Seems like they want a MacBook for people with Pixel phones. Okay. I assume it will be an ARM based system running some Android variant, if you can seamlessly launch Android apps on it. "Designed for Gemini Intelligence" is somewhat repellant - look at how poorly MS has done pushing Copilot on people. Overall I'd need way more info to know if this is a device I'd be interested in at all, but since I have a MacBook and iPhone, I don't think I'm the target market. Perhaps their ideal target market, but it seems like this would be best for people who are already knee deep in the Google ecosystem.
Most important question: can I run Lineage on it, or will this be the start of a departure of Google allowing OEM unlock on Android?
Google could make a killing if they directly competed with the MacBook Mini.
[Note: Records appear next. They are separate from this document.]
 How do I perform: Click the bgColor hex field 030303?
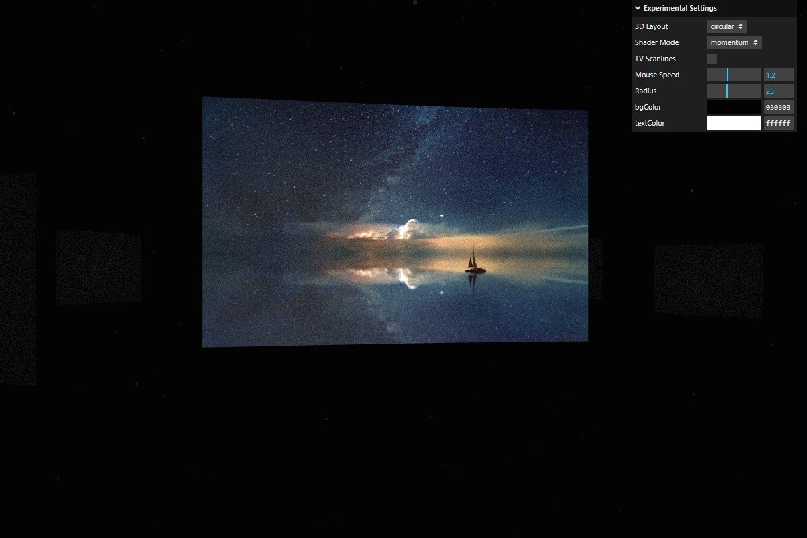[779, 108]
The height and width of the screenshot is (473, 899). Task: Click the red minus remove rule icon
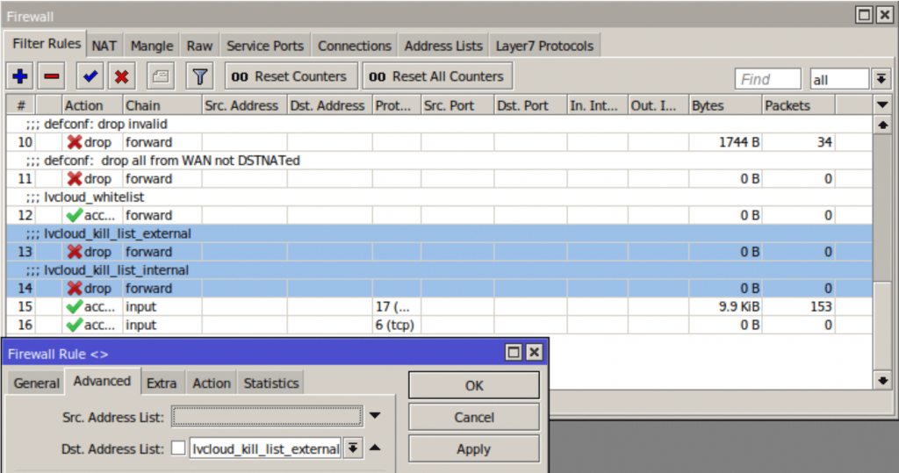pyautogui.click(x=52, y=77)
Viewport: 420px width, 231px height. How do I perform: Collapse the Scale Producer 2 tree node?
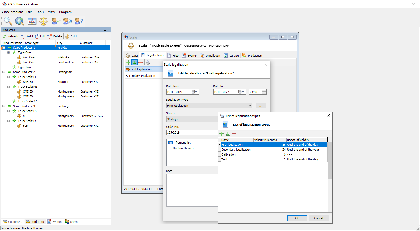pos(4,72)
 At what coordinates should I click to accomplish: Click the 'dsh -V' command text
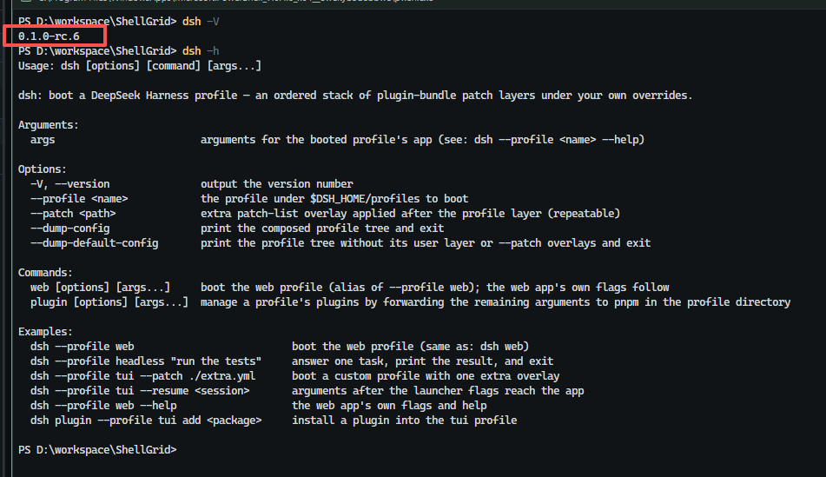[x=201, y=22]
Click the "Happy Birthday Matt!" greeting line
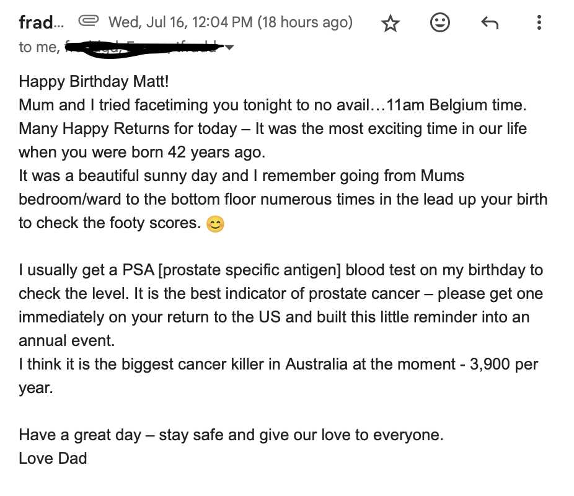This screenshot has width=574, height=496. pyautogui.click(x=94, y=81)
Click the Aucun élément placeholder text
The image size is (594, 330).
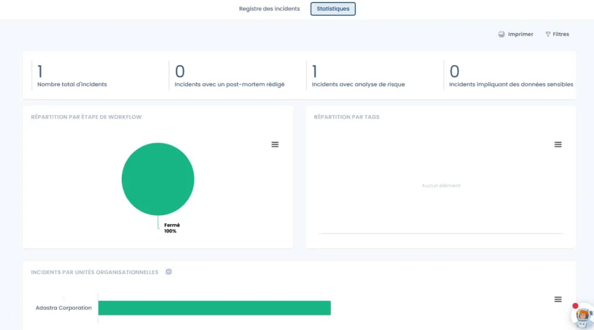441,185
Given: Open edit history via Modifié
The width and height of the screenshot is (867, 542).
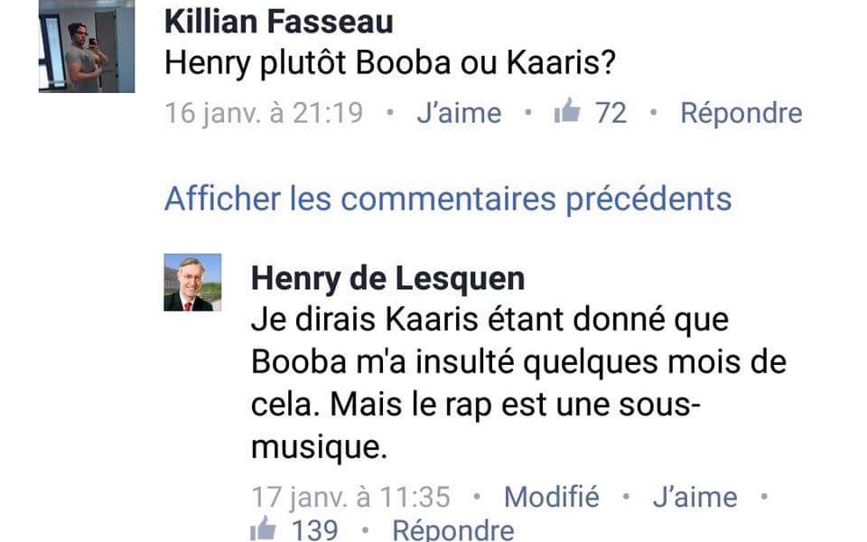Looking at the screenshot, I should [551, 497].
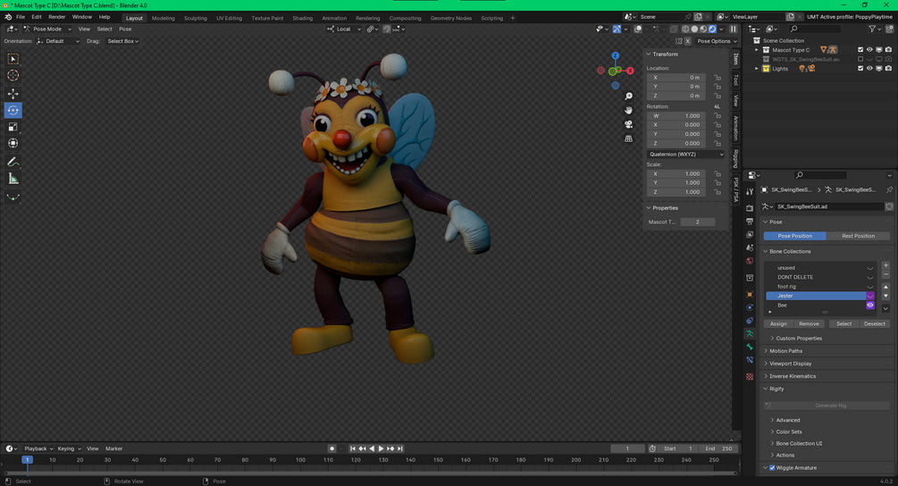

People paying out $2k to run OpenClaw will care about how well Gemini or whatever runs on their hardware. Scale up the Coral accelerator they already sell.
This is a landing page with basically no details, but if it’s a thin console that calls home to Google it loses on latency and privacy immediately.
Both Google and Samsung have adopted the sleek, rounded edge, sharp trackpad cutout and metal frame like Apple.
If the Macbook Neo didn't exist, both of sleek designs might of tided people away from Apple, but the price on the Neo, with the hardware polish from Apple is hard to beat if you're content with MacOS.
Top 3 comments are so negative.
Here’s my optimistic take - Google is already supplying Gemini/Gemma models for the next generation of Apple Intelligence. It makes complete sense for them to enter the hardware market.
I’d be happier if they use more on device models by optimizing their hardware for the next generation of Gemmma models.
When I saw the name, Googlebook I had my fingers crossed that Google had finally built something that could compete with the Apple MacBook. If that ad is anything to go by, this will flop and there will be no shortage of consumers who will go along for the ride.
If it ends up having ML-centric hardware, like a version of their TPUs, the story could change, especially if they don't try to keep it locked within their ecosystem. Local AI is the future.
Big Rabbit AI energy.
I can't just take generic hardware products hyped up as "AI" with software seriously. It's the new Windows button.